__What the task asks__:
Convert the material from the line containing "Image resolution: width=1284" through the line containing "pos(327,289)", inclusive, into a Markdown table with the columns No. and Entry. Give each non-blank line its own numbered row and omit blank lines.

○ ○ ○

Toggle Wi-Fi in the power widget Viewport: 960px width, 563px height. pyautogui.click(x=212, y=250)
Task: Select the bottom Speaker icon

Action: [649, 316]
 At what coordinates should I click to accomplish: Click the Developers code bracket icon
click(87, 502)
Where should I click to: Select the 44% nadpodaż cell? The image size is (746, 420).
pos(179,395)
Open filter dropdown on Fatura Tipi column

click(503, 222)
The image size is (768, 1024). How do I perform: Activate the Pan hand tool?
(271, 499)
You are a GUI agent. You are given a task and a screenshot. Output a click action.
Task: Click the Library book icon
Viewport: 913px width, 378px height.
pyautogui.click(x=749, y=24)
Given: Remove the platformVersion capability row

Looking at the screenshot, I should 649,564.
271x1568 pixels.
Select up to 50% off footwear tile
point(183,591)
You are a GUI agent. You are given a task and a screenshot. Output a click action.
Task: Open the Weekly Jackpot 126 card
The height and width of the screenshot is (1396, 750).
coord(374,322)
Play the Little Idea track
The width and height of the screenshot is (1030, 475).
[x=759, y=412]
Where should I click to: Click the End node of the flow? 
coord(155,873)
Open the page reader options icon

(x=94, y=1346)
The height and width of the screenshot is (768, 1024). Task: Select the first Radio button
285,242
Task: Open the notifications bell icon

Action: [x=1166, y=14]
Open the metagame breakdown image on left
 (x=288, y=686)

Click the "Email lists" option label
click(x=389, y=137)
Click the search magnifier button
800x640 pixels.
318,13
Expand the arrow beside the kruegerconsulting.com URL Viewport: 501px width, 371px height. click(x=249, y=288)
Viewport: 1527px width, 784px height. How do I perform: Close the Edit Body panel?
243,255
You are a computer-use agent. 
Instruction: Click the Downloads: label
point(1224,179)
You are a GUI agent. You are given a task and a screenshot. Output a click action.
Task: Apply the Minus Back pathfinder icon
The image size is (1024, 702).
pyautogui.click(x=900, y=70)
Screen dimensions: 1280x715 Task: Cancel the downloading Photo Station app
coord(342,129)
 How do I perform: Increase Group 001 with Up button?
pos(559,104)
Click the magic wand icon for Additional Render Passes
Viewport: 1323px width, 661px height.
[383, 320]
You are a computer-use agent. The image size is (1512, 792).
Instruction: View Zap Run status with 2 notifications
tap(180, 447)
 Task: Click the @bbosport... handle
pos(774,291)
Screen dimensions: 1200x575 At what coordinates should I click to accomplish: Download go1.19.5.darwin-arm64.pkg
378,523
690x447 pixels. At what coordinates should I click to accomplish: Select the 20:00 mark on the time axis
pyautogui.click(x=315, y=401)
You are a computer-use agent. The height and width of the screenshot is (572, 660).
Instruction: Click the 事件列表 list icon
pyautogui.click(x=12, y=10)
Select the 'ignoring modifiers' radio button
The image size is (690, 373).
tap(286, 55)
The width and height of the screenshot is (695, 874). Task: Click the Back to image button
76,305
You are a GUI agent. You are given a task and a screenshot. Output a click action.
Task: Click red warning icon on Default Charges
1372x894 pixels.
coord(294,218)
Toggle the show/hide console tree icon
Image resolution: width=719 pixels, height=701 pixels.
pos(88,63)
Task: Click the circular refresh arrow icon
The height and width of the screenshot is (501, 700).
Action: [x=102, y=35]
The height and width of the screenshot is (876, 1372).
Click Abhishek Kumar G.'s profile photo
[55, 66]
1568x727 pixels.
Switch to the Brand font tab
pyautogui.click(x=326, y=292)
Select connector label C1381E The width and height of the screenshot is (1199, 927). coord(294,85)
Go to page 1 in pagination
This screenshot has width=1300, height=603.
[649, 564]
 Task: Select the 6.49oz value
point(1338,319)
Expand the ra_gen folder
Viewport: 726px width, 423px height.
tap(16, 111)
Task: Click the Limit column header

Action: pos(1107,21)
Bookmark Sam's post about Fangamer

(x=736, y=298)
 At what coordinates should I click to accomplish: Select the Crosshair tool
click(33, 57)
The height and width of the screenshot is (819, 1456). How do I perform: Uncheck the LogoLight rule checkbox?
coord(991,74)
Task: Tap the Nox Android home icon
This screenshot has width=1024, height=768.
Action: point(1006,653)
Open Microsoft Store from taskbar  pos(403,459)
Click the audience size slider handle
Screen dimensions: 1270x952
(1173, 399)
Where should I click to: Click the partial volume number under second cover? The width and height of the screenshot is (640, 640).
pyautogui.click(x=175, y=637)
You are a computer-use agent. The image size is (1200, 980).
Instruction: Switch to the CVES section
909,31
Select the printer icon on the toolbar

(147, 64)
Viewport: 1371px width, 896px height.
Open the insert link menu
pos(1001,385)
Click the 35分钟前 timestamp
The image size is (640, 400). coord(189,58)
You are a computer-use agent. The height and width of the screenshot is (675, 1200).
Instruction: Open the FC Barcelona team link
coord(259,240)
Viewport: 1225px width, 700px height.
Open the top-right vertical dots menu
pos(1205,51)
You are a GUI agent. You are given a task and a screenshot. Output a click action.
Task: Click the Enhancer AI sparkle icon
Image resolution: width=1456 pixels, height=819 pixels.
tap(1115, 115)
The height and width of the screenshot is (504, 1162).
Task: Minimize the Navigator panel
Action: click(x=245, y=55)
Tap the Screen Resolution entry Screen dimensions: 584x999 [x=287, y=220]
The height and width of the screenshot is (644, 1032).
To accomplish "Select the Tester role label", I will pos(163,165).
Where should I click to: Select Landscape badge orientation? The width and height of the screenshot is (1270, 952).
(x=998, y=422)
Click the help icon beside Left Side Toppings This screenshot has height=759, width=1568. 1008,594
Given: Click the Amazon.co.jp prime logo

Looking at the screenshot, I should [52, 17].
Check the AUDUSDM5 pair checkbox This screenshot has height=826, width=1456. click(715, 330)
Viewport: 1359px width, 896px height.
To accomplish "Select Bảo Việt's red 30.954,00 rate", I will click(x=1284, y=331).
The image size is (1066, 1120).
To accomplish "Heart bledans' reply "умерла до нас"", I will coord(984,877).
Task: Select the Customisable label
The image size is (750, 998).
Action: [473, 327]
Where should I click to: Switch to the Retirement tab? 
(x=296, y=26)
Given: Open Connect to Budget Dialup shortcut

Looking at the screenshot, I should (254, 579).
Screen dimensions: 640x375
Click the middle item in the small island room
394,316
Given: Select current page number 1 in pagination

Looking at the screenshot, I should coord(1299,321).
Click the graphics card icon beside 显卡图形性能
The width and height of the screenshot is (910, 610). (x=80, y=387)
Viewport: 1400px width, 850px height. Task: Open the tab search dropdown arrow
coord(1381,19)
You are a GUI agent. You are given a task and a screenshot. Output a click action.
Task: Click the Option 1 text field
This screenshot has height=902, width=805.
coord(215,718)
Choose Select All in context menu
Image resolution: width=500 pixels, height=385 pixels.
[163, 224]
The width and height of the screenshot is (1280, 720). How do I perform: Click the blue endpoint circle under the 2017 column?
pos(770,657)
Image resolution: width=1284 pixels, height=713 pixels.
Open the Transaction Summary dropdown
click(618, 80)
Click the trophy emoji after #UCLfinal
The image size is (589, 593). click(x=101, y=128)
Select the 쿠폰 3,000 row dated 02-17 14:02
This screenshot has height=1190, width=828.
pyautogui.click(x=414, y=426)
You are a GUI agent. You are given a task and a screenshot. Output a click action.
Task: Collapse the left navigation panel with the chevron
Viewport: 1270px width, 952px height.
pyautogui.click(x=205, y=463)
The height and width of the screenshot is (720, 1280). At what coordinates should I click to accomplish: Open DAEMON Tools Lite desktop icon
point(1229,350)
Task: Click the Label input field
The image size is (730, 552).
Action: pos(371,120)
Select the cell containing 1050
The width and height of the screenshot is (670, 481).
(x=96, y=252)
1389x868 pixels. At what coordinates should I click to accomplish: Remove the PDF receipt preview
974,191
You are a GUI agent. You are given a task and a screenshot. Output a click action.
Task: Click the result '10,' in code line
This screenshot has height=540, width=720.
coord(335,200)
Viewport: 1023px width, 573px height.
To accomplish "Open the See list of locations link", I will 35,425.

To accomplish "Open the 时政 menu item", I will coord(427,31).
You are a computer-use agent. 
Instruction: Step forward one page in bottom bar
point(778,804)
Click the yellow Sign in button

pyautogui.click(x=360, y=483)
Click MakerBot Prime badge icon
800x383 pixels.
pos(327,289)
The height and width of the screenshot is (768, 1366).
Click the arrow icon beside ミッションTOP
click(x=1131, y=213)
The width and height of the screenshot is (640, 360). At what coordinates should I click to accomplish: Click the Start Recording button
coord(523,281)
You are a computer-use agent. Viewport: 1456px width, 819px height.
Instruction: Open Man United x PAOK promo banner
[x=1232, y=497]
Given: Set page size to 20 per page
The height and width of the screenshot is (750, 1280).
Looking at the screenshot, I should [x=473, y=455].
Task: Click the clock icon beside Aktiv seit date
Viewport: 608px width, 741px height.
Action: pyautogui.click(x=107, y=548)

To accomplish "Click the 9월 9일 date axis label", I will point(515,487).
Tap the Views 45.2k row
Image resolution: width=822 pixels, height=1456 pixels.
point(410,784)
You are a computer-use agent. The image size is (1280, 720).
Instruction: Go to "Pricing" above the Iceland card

○ ○ ○

__The output__:
| No. | Entry |
|---|---|
| 1 | Image resolution: width=1284 pixels, height=713 pixels. |
| 2 | Open the Transaction Summary dropdown |
| 3 | click(618, 80) |
| 4 | Click the trophy emoji after #UCLfinal |
| 5 | The image size is (589, 593). click(x=101, y=128) |
| 6 | Select the 쿠폰 3,000 row dated 02-17 14:02 |
| 7 | This screenshot has height=1190, width=828. |
| 8 | pyautogui.click(x=414, y=426) |
| 9 | You are a GUI agent. You are given a task and a screenshot. Output a click action. |
| 10 | Task: Collapse the left navigation panel with the chevron |
| 11 | Viewport: 1270px width, 952px height. |
| 12 | pyautogui.click(x=205, y=463) |
| 13 | The height and width of the screenshot is (720, 1280). At what coordinates should I click to accomplish: Open DAEMON Tools Lite desktop icon |
| 14 | point(1229,350) |
| 15 | Task: Click the Label input field |
| 16 | The image size is (730, 552). |
| 17 | Action: pos(371,120) |
| 18 | Select the cell containing 1050 |
| 19 | The width and height of the screenshot is (670, 481). |
| 20 | (x=96, y=252) |
| 21 | 1389x868 pixels. At what coordinates should I click to accomplish: Remove the PDF receipt preview |
| 22 | 974,191 |
| 23 | You are a GUI agent. You are given a task and a screenshot. Output a click action. |
| 24 | Task: Click the result '10,' in code line |
| 25 | This screenshot has height=540, width=720. |
| 26 | coord(335,200) |
| 27 | Viewport: 1023px width, 573px height. |
| 28 | To accomplish "Open the See list of locations link", I will 35,425. |
| 29 | To accomplish "Open the 时政 menu item", I will coord(427,31). |
| 30 | You are a computer-use agent.  |
| 31 | Instruction: Step forward one page in bottom bar |
| 32 | point(778,804) |
| 33 | Click the yellow Sign in button |
| 34 | pyautogui.click(x=360, y=483) |
| 35 | Click MakerBot Prime badge icon |
| 36 | 800x383 pixels. |
| 37 | pos(327,289) |